§ **ACTION ITEM**: Only one stretch of the listing below is wanted. Give it again exactly, from the line with "Task: Enable the Ver Inactivos checkbox" through the line with "Viewport: 917px width, 516px height.".

§ **RECORDS PROVIDED**:

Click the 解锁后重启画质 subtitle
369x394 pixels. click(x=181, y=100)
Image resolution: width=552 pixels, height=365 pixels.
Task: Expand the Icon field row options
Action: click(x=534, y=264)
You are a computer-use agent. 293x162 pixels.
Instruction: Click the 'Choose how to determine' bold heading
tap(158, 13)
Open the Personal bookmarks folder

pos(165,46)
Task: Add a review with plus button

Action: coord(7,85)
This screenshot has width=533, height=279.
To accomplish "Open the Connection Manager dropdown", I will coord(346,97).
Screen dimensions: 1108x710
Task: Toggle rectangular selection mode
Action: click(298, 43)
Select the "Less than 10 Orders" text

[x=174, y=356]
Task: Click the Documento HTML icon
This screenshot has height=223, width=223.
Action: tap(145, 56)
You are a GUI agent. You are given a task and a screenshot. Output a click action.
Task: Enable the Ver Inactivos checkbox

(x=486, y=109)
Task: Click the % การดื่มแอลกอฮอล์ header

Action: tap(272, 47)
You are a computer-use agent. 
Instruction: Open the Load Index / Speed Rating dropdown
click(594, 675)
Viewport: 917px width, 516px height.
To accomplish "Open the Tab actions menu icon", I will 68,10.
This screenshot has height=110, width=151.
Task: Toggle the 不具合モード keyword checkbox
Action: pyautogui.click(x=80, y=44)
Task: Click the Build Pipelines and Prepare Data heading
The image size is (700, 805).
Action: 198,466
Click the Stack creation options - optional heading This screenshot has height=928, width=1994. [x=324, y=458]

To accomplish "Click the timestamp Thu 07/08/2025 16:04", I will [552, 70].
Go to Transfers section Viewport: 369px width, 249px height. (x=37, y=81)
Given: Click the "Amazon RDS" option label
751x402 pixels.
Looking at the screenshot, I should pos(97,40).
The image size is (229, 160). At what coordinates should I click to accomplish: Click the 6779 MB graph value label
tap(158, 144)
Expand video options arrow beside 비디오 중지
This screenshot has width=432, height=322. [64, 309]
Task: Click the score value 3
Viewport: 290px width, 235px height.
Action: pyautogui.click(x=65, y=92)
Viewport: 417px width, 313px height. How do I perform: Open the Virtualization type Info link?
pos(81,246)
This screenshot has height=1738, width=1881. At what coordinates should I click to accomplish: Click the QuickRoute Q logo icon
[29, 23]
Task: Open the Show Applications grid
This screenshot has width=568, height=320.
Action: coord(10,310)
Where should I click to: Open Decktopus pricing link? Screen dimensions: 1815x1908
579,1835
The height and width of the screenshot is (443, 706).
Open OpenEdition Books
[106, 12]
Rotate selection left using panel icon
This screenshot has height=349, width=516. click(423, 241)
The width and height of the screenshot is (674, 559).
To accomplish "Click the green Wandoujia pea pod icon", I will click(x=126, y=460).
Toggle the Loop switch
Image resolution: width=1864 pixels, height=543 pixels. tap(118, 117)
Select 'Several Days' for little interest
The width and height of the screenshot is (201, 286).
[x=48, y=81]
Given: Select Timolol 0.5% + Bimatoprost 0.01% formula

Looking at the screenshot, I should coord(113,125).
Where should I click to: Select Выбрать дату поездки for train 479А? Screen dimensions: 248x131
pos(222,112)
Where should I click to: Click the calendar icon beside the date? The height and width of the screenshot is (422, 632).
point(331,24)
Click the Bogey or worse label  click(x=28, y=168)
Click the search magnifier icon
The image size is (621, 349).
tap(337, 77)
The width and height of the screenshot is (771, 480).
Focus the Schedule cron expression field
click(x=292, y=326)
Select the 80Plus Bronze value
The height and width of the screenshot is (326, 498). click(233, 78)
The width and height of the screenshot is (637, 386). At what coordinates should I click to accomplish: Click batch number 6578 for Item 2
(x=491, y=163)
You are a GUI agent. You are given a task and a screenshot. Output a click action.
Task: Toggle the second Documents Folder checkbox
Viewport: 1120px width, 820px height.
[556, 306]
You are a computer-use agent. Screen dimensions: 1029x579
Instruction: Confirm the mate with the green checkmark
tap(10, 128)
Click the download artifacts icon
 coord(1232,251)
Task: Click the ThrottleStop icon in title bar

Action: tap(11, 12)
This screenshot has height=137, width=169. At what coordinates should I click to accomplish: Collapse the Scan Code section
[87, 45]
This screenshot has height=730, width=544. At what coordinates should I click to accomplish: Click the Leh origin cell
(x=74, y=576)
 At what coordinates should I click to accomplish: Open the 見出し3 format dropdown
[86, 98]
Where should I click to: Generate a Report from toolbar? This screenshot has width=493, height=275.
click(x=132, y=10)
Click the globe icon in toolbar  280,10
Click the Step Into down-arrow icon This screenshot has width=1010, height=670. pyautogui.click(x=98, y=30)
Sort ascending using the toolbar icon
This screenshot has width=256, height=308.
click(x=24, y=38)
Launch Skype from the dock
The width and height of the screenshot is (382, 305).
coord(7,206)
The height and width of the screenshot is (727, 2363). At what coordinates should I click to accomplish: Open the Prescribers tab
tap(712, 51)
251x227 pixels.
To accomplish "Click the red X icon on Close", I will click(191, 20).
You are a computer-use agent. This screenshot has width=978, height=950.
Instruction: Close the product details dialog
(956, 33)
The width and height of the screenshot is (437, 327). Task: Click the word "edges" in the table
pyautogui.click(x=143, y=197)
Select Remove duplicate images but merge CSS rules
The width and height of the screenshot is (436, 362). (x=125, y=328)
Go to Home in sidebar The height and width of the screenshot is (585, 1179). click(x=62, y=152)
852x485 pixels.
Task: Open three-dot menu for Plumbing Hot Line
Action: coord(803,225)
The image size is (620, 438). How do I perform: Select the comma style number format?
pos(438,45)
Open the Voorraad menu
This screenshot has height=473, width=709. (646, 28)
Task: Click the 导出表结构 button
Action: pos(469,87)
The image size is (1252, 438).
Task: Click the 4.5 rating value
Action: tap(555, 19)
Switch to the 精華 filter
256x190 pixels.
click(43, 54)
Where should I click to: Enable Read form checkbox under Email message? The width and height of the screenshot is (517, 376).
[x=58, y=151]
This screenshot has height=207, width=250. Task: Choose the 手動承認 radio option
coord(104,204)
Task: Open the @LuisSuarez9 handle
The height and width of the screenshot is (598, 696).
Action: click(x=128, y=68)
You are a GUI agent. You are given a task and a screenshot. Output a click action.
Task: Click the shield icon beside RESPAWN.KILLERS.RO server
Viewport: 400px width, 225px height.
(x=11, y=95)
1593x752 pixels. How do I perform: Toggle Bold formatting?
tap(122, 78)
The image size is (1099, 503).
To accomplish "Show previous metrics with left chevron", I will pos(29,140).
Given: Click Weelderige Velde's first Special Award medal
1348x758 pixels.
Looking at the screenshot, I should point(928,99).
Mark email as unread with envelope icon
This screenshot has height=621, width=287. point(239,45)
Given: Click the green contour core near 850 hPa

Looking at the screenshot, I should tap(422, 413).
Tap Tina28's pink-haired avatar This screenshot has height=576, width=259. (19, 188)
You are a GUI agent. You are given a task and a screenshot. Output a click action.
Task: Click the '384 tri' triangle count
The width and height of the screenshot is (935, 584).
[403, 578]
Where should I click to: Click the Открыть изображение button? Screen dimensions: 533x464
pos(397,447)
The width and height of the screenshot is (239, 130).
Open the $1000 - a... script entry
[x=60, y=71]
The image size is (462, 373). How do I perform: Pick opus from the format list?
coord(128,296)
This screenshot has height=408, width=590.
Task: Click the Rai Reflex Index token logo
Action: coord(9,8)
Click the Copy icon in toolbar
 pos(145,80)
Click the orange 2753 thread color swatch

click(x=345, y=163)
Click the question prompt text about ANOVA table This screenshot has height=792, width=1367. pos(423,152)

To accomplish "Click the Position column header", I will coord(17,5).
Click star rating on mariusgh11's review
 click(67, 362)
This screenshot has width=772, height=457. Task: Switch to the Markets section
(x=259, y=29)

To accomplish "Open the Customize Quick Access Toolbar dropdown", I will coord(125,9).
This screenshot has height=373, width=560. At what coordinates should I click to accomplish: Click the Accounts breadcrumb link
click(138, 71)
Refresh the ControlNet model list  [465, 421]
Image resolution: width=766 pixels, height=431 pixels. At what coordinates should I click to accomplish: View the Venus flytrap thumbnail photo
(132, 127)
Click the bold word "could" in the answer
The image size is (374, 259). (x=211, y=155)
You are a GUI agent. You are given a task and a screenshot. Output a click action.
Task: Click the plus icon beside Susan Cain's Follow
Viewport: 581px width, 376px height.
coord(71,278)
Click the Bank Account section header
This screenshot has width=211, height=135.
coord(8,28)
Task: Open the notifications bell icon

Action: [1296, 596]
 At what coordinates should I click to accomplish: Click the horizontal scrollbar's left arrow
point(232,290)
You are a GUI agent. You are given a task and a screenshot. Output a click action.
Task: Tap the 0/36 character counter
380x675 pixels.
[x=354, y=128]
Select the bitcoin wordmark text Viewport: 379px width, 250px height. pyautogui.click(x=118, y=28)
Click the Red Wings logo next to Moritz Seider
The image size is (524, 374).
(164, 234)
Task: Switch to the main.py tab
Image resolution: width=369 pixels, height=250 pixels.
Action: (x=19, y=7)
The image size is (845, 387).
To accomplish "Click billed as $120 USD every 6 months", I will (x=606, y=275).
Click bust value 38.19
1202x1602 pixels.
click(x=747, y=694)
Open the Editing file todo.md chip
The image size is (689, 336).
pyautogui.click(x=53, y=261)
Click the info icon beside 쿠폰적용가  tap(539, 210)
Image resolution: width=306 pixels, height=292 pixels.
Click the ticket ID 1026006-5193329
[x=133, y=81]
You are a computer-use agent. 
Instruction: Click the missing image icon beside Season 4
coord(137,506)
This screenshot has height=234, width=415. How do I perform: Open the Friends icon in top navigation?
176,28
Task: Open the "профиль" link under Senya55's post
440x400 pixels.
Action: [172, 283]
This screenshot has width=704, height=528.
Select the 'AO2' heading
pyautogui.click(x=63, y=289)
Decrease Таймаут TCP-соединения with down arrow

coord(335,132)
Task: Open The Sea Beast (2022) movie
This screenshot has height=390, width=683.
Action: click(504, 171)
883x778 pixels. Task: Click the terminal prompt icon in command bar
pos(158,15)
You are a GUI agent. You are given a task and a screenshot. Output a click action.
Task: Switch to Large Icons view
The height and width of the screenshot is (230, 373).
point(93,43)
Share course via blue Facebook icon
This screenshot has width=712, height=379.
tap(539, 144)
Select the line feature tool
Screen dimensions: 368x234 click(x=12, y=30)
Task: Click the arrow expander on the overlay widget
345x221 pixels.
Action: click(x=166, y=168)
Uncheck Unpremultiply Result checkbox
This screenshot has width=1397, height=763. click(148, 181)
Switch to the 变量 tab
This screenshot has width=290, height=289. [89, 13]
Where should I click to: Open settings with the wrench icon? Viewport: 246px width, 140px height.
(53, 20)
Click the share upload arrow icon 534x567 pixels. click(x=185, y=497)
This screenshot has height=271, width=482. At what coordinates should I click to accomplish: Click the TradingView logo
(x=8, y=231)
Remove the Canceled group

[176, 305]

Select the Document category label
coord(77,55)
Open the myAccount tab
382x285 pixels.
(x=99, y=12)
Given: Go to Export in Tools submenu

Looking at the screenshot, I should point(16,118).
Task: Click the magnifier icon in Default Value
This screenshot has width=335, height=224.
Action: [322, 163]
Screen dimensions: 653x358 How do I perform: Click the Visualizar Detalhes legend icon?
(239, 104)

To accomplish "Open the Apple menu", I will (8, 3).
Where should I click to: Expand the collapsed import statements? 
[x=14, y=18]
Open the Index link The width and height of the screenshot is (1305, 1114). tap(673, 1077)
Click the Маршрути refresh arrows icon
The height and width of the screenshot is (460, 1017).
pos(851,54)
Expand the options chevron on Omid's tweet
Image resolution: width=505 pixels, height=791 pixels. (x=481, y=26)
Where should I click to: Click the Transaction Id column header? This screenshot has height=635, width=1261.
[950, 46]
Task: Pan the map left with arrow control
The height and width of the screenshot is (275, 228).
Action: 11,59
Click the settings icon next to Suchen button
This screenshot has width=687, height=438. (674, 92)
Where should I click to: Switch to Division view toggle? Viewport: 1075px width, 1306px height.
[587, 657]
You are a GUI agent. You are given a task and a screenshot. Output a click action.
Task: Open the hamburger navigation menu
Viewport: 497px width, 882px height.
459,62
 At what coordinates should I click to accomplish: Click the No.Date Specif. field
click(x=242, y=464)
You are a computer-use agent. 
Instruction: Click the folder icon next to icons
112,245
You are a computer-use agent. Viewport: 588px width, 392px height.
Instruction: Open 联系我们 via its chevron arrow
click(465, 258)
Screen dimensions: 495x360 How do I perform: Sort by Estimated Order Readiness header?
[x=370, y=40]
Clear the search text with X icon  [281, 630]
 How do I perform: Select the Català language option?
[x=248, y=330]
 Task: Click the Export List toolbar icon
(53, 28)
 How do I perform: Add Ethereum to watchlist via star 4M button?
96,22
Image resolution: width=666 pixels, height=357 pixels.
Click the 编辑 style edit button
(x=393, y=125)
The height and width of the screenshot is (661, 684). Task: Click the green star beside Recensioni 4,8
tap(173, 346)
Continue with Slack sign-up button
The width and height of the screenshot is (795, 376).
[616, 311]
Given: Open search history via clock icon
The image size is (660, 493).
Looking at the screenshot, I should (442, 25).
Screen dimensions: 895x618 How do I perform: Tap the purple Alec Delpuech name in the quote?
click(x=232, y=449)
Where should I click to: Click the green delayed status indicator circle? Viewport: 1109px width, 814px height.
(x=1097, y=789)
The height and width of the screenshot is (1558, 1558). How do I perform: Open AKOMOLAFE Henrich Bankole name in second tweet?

§ **SOLUTION**:
Task: Enable the Ver Inactivos checkbox

(x=486, y=109)
Task: Click the % การดื่มแอลกอฮอล์ header

Action: tap(272, 47)
You are a computer-use agent. 
Instruction: Open the Load Index / Speed Rating dropdown
click(594, 675)
Viewport: 917px width, 516px height.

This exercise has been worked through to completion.